D’autres acteurs non étatiques, comme la Fondation Bill et Melinda Gates, participent également aux négociations en tant que « parties-prenantes » officielles de l’OMS. Mme Behrendt a cité la Fédération internationale de l’industrie et du commerce du médicament comme l’une de ces organisations, notant qu’elle avait dominé les processus de négociation des deux propositions de l’OMS.
L’opposition mondiale aux propositions de l’OMS s’accroît
Selon Mme Terhorst, l’opposition mondiale aux deux propositions de l’OMS ne cesse de croître. Le 16 avril, le Parlement néerlandais a adopté une motion demandant au gouvernement du pays de reporter son vote sur les amendements au RSI lors de l’Assemblée mondiale de la santé du mois prochain, parce que les amendements n’ont pas été soumis au moins quatre mois avant l’Assemblée.
Le gouvernement néerlandais n’est pas lié par cette motion, a déclaré Mme Terhorst, mais elle a souligné le large soutien dont elle a bénéficié au Parlement. « Même les partis qui étaient très favorables à toutes les mesures COVID-19 ont estimé que ce n’était tout simplement pas légal.
Mme Terhorst a également noté que le gouvernement néerlandais avait déjà émis une réserve – une demande légale de délai supplémentaire pour l’examen – contre les amendements au RSI de 2022, mais qu’il n’avait pas rendu publique la lettre de réserve formelle, affirmant qu’il s’agissait d’une « information diplomatique ».
« Pourquoi s’agit-il d’une question de relations diplomatiques ? C’est une question juridique et le Parlement néerlandais devrait être en mesure de vérifier que cette lettre a été envoyée », a déclaré M. Terhorst, ajoutant que le Parlement néerlandais n’a jamais ratifié le RSI (2005), peut-être parce qu’il est anticonstitutionnel.
La semaine dernière, des dizaines de milliers de manifestants se sont rassemblés au Japon pour s’opposer aux deux propositions.
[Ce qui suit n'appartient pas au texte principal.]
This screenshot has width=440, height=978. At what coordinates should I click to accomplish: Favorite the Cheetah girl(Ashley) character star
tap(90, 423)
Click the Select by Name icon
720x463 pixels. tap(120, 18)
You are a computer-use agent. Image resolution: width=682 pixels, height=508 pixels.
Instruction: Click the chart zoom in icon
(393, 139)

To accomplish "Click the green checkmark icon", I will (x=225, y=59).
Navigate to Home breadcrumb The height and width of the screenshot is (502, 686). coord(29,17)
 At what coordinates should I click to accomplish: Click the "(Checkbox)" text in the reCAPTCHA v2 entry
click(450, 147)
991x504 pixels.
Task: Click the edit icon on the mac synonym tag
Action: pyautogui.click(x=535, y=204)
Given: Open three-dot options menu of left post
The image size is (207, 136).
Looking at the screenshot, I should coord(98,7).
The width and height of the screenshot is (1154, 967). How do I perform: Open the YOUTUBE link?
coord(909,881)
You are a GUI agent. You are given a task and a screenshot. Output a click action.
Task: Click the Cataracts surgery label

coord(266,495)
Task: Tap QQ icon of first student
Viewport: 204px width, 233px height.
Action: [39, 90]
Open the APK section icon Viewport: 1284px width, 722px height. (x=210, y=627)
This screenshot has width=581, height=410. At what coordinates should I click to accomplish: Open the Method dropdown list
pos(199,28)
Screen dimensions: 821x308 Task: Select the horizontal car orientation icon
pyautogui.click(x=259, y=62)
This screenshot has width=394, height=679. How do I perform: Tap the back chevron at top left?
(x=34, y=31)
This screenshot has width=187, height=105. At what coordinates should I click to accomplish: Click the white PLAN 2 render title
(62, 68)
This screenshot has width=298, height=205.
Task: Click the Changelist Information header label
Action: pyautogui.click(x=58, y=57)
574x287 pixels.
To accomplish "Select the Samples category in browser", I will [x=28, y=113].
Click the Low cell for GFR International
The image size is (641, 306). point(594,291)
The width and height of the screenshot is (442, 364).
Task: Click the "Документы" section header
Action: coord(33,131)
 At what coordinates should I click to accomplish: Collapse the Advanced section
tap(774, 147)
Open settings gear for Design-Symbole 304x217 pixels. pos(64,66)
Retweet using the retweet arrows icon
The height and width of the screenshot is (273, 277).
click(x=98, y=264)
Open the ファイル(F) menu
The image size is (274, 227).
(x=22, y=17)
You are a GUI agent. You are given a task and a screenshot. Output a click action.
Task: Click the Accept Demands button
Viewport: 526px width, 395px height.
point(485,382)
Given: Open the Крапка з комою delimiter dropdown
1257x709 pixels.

Le mois dernier, le Sénat de Louisiane a voté à l’unanimité l’interdiction de l’intervention de l’OMS dans la politique de santé de l’État, tandis que les législateurs ougandais se sont également opposés aux deux propositions.
Le 2 mai, le bureau des affaires mondiales du ministère américain de la santé et des services sociaux organisera une séance d’écoute « afin de recueillir les commentaires des parties-prenantes et des experts en la matière pour l’aider à informer et à préparer l’engagement du gouvernement américain à l’Assemblée mondiale de la santé ».
La session est ouverte au public, mais les personnes intéressées doivent répondre avant le 26 avril.